Neste Domingo, a localidade de Ncalanga, no distrito da Manhiça, província de Maputo, vive uma situação considerada preocupante. As estruturas do bairro, agentes da polícia e profissionais de saúde estão a ser expulsos pela população em forma de protesto, enquanto vários funcionários abandonam rapidamente os seus locais de trabalho.
No centro da tensão está uma alegada exclusão no processo de distribuição de apoio às vítimas das cheias, uma situação sensível que evidencia fragilidades na gestão e na comunicação dos mecanismos de assistência. No entanto, a forma como os acontecimentos estão a evoluir no terreno levanta sérias preocupações.

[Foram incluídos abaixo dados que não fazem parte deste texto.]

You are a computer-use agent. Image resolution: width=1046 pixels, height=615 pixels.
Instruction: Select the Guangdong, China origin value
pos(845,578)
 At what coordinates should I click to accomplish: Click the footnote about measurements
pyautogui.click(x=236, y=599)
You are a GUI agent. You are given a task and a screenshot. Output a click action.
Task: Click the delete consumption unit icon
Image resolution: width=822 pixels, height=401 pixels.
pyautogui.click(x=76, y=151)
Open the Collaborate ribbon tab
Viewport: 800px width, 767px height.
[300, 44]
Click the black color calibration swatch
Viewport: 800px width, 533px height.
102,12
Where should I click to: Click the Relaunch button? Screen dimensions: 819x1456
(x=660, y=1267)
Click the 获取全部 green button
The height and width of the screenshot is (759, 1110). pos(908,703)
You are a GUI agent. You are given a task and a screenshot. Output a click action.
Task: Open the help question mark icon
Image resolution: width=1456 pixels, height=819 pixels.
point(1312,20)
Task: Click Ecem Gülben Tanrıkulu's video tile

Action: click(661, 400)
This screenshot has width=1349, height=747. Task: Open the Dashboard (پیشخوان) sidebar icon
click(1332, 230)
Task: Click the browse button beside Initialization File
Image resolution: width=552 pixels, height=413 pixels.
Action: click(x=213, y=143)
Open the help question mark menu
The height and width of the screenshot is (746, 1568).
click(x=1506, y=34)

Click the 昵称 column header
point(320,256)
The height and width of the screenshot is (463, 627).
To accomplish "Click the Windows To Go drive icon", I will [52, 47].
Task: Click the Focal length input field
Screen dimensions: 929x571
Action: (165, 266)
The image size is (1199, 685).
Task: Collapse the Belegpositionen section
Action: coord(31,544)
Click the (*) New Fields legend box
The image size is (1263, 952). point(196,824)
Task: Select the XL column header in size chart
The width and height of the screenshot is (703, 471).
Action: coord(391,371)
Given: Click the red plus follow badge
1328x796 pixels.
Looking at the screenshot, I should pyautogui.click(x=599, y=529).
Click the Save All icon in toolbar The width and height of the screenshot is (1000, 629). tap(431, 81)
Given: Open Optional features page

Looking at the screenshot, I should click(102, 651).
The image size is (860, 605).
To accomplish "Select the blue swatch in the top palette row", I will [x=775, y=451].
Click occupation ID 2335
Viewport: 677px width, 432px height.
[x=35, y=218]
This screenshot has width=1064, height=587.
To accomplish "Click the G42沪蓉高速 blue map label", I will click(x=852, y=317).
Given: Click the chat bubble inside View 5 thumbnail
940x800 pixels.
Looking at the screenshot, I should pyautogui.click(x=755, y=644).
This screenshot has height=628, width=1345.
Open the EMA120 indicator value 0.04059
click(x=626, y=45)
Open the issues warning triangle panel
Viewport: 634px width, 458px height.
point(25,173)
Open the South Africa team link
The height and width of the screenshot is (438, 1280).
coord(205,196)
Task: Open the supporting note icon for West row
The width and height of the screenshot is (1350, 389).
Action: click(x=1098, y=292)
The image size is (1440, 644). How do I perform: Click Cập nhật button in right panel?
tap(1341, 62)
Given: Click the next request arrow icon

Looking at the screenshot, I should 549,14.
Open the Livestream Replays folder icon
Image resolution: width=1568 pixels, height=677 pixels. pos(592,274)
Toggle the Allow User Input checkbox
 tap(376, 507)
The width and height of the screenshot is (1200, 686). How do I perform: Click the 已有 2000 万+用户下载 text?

A interrupção de serviços essenciais e a tentativa de reorganização rápida da estrutura administrativa podem criar um vazio institucional perigoso, propício à desordem e ao aumento da incerteza. Em vez de ajudar na resolução dos problemas, este tipo de situação tende a agravar as tensões, dificultar o acesso a direitos básicos e comprometer a já frágil coesão social.
Num contexto de crise, é fundamental que existam mecanismos claros, inclusivos e transparentes, caso contrário, corre-se o risco de aprofundar divisões e comprometer a estabilidade da comunidade.